Task statement: Whenever a line of the records below contains the word "Expand", copy that line.

=== Available records ===

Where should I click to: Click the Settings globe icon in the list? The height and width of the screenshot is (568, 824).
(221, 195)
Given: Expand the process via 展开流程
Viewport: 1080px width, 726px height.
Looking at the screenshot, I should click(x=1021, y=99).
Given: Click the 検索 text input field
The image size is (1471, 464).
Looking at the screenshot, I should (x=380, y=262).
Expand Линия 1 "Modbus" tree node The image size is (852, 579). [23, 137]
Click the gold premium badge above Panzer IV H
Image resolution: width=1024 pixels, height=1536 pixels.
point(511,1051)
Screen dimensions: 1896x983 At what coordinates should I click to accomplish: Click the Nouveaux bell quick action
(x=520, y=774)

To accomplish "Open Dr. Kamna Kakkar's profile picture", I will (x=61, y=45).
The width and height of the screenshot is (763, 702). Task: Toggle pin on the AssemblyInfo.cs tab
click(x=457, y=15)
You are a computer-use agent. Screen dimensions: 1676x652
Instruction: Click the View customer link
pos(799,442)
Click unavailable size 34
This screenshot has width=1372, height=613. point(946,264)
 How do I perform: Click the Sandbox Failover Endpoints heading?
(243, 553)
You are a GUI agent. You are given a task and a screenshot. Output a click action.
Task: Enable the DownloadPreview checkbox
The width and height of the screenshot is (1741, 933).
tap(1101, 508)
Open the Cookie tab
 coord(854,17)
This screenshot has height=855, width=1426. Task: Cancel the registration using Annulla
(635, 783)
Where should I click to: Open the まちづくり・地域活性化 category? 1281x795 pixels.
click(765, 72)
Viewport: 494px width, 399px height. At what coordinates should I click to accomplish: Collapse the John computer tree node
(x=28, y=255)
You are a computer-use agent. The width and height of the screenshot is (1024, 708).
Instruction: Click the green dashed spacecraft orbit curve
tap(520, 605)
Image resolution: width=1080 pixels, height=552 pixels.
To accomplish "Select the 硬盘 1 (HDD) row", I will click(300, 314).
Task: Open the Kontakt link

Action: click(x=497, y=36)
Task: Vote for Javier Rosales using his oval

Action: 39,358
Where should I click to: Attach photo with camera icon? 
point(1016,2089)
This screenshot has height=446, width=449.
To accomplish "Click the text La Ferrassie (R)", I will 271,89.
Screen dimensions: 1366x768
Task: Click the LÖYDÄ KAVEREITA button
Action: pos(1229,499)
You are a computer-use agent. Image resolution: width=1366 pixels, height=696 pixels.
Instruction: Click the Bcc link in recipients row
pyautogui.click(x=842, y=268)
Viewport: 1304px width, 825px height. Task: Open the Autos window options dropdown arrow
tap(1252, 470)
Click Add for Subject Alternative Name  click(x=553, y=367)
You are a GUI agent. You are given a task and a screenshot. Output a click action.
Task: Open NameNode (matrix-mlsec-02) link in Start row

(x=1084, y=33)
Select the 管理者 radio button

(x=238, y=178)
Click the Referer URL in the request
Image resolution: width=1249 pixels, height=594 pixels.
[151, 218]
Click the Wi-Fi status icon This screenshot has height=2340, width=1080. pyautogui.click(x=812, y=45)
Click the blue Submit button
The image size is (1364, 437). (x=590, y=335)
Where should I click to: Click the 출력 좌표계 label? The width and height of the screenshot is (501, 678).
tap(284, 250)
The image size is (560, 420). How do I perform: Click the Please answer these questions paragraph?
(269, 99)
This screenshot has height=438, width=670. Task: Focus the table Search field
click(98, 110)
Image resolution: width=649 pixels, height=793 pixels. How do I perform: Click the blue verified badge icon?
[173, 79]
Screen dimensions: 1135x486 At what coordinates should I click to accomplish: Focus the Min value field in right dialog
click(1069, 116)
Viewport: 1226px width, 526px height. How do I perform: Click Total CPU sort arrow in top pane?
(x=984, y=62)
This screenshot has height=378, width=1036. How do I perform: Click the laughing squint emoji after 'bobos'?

===

Response for this exercise:
Given: Expand the process via 展开流程
Expand Линия 1 "Modbus" tree node The image size is (852, 579). [23, 137]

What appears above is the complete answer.